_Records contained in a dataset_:
§ §

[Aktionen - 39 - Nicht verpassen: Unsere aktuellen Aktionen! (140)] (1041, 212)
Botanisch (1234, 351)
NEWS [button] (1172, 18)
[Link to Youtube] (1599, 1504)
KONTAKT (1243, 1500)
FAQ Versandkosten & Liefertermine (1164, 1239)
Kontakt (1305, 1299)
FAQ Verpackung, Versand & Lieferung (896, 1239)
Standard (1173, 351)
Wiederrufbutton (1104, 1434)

§ §

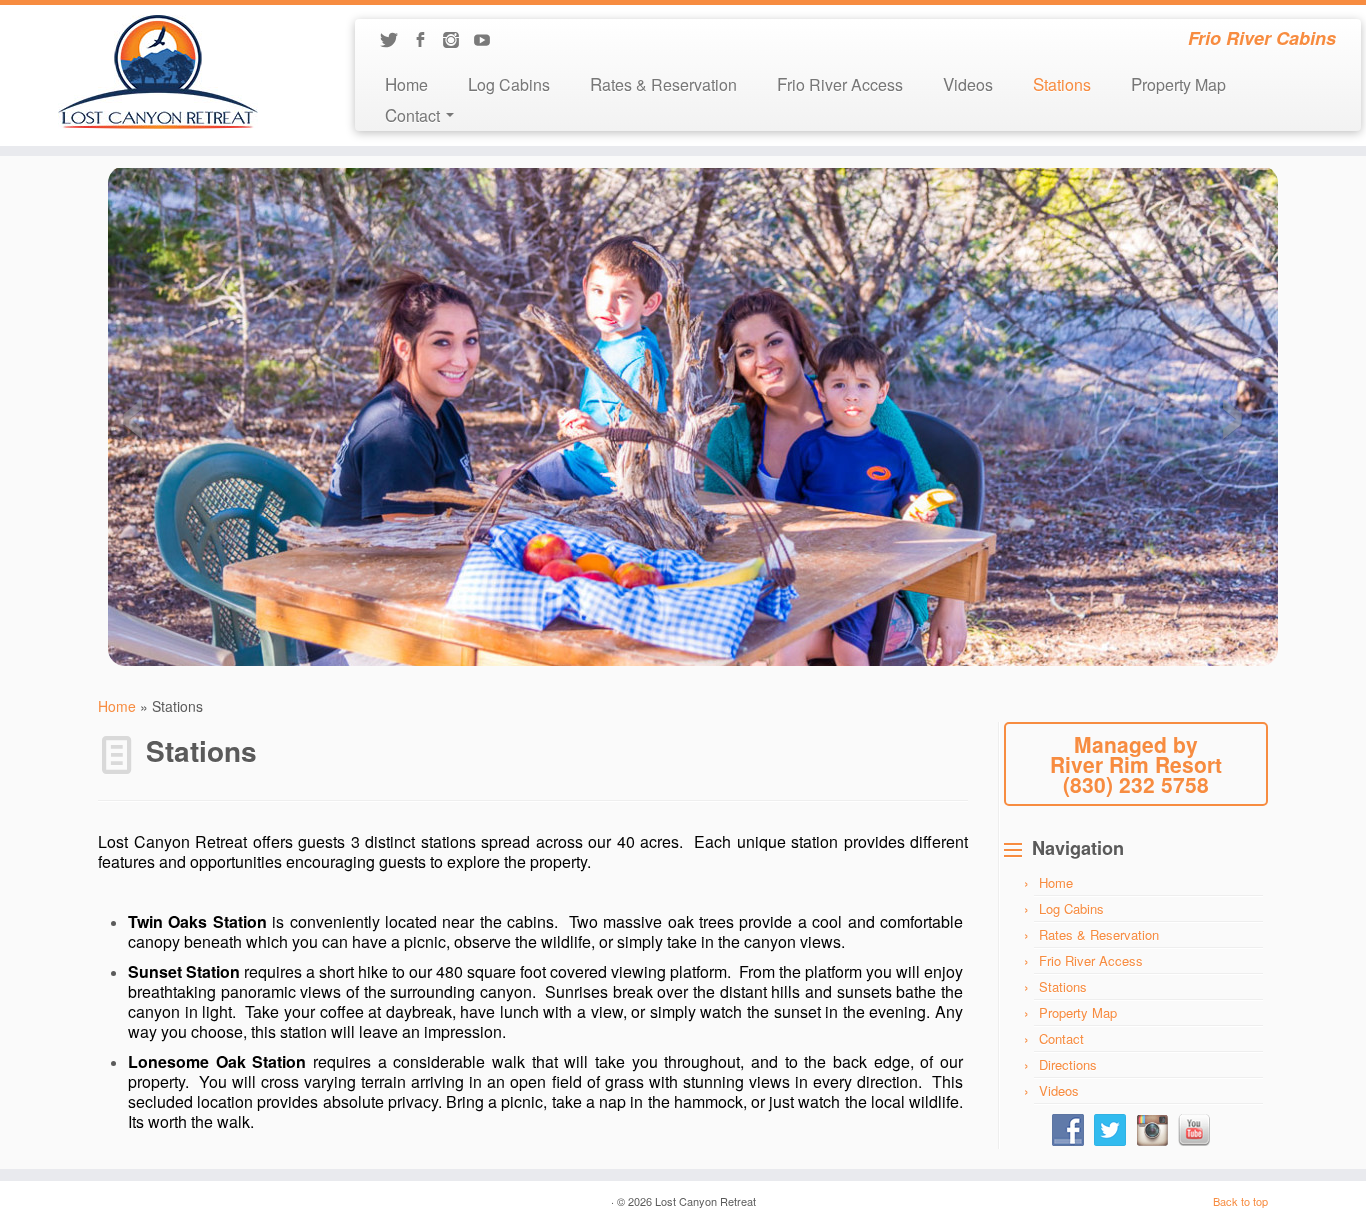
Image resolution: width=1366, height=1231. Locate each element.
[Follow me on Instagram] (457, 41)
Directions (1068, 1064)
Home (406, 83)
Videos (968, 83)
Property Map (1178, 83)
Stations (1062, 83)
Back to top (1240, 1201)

§ §

_Problem to work on_: From the entries above, return exactly the line containing "KONTAKT (1243, 1500)", the line containing "Wiederrufbutton (1104, 1434)", and all lines between, and nothing else.

_Expected answer_:
KONTAKT (1243, 1500)
FAQ Versandkosten & Liefertermine (1164, 1239)
Kontakt (1305, 1299)
FAQ Verpackung, Versand & Lieferung (896, 1239)
Standard (1173, 351)
Wiederrufbutton (1104, 1434)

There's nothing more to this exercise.